_PROMPT 1_. In the Iraq comment thread, whom does the first comment say Petraeus is paying off with guns and dollars?
_PROMPT 2_. From the Iraq comment thread, reproduce word for word the passage starting with "Meanwhile the Cheneyites" and going on through "are being used.".

_GIVEN TEXT_.
Looks like a perfect neocon-Rovian plan. Leave Iraq the biggest ticking IED possible for the next president and then blame him/her for making your predictions of disaster come true. For Petraeus it’s probably just the path of least resistance in both Iraq and at the White House. Paying off local sheiks with guns and dollars buys him a little temporary respite from attacks by the 1920s and other Sunnis while they, the Mahdi Army, the Badr Brigades and everybody else but AQI all rearm and retrain waiting for the big battles ahead.

Meanwhile the Cheneyites nod approvingly over the the poison lemonade being stirred for the next president.

Posted by: markg8 on September 11, 2007 at 4:47 PM | PERMALINK

The problem with what Petraeus himself stated was a failing strategy by the end of 2006 was that our soldiers were locked up in these large bases, going out on temporary patrols, and then heading back to base. You can't fight an insurgency that way. So the bottom line is that you can't focus exclusively on the numbers, you need to look at how those soldiers are being used.

Of course, the troops were "locked up" in large bases in response to the growing casualty rate, which of course increased once the so-called "surge" sent them out again. Of course, that is a known risk according to counterinsurgency doctrine, but it's interesting to see Hack admit, however obliquely, that Bush and Petraeus gambled with the lives of the troops for political purposes.

_SUPPLIED MATERIAL_.
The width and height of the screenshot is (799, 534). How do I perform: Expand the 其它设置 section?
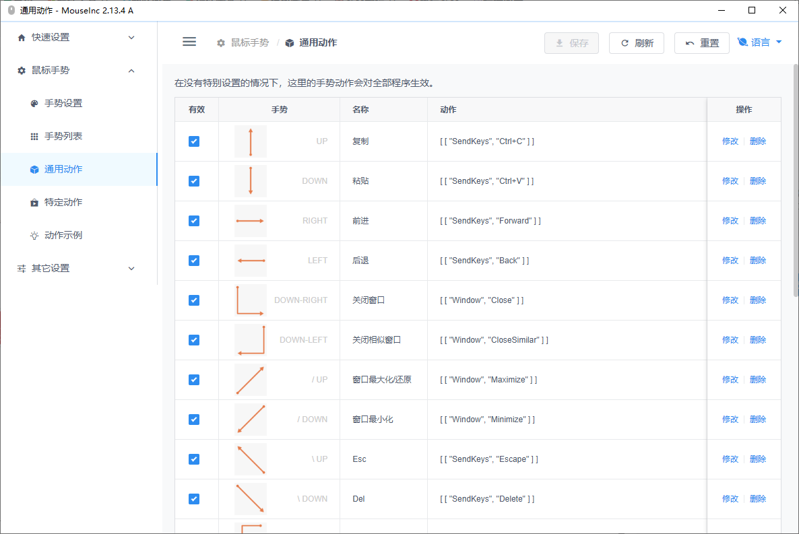pyautogui.click(x=74, y=268)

_RESPONSE 1_. Local sheiks.

_RESPONSE 2_.
Meanwhile the Cheneyites nod approvingly over the the poison lemonade being stirred for the next president.

Posted by: markg8 on September 11, 2007 at 4:47 PM | PERMALINK

The problem with what Petraeus himself stated was a failing strategy by the end of 2006 was that our soldiers were locked up in these large bases, going out on temporary patrols, and then heading back to base. You can't fight an insurgency that way. So the bottom line is that you can't focus exclusively on the numbers, you need to look at how those soldiers are being used.